Schulleiter Peter Hoffmann spricht mit ehemaligen Schülern über ihren Werdegang
Dann bittet Schulleiter Hoffmann einige (ehemalige) Schülerinnen und Schüler auf die Bühne. Sie alle haben verschiedene Wege gewählt und erzählen von ihrem Werdegang. Janika Martin berichtet von ihrer mehrwöchigen Reise mit Erasmus Plus – ein Austauschprogramm der Europäischen Union für Studierende und Azubis – nach Polen, Matu Lampe holte über das Programm Berufsschule Plus während seiner Ausbildung zum Bauzeichner sein Abitur nach. „Viele Kurse waren abends, ab und zu musste ich am Samstag eine Schulaufgabe schreiben“, erzählt er.
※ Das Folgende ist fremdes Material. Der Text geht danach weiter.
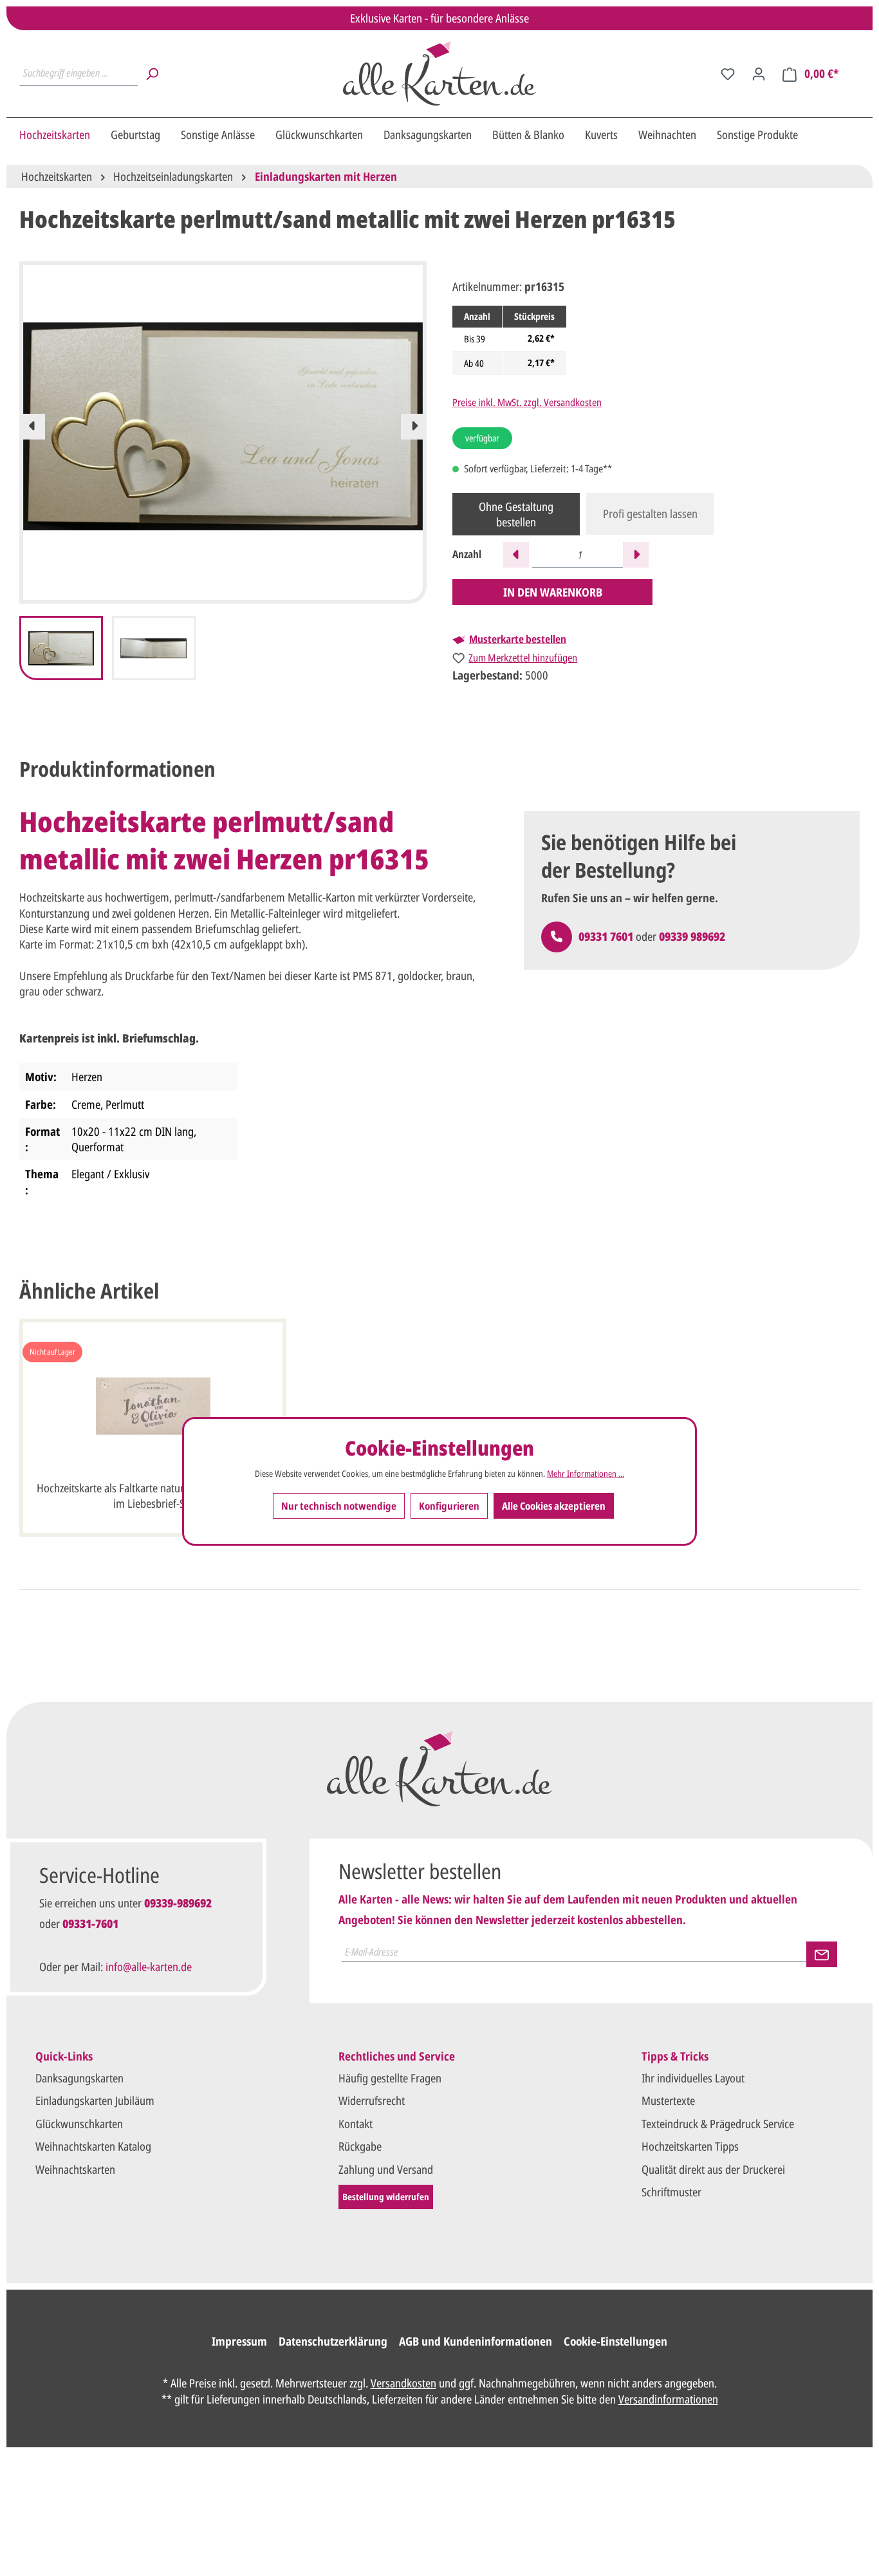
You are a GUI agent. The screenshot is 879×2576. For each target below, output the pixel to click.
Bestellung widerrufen (385, 2197)
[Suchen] (152, 73)
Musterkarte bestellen (517, 639)
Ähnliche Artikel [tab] (89, 1290)
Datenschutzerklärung (333, 2341)
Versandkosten (403, 2383)
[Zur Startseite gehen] (439, 73)
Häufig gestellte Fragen (389, 2078)
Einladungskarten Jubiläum (94, 2100)
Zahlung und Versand (385, 2169)
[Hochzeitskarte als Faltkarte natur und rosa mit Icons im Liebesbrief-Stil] (153, 1406)
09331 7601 (605, 936)
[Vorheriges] (32, 427)
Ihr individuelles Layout (693, 2078)
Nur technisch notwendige (338, 1506)
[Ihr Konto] (758, 73)
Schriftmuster (671, 2192)
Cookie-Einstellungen (615, 2341)
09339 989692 (692, 936)
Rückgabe (360, 2146)
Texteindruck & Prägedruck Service (718, 2123)
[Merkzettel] (727, 73)
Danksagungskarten (79, 2078)
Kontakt (355, 2123)
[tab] (117, 769)
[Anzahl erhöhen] (636, 555)
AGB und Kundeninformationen (475, 2341)
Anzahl (466, 554)
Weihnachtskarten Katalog (93, 2146)
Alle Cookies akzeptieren (554, 1506)
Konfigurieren (449, 1506)
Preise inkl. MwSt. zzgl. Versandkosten (527, 402)
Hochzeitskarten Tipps (690, 2146)
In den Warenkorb (552, 592)
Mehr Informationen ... (585, 1473)
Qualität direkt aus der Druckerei (713, 2169)
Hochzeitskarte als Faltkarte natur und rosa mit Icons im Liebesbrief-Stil (153, 1495)
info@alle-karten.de (149, 1966)
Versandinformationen (668, 2399)
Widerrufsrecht (371, 2100)
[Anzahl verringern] (516, 555)
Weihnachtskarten (75, 2169)
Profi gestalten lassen (650, 513)
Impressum (239, 2341)
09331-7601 (90, 1923)
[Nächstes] (414, 427)
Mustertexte (668, 2100)
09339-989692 (178, 1903)
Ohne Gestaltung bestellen (516, 514)
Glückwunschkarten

Aber mit Feiertagen und Schulferien sei das machbar gewesen. Mittlerweile hat Lampe einen Masterabschluss und arbeitet bei einem Bauunternehmen in München.
Christian Wild, der vor 30 Jahren bei BSH eine Ausbildung zum Industriemechaniker begann, ist mittlerweile Produktionsleiter im Dillinger Werk. „Ich lerne heute mehr als damals, ich war eher einer der fauleren Sorte“, erzählt er und lacht. Seine Tochter hat in diesem Jahr eine Ausbildung zur Mechatronikerin begonnen. Natürlich besucht auch sie nun die Staatliche Berufsschule Lauingen, 30 Jahre nach ihrem Vater.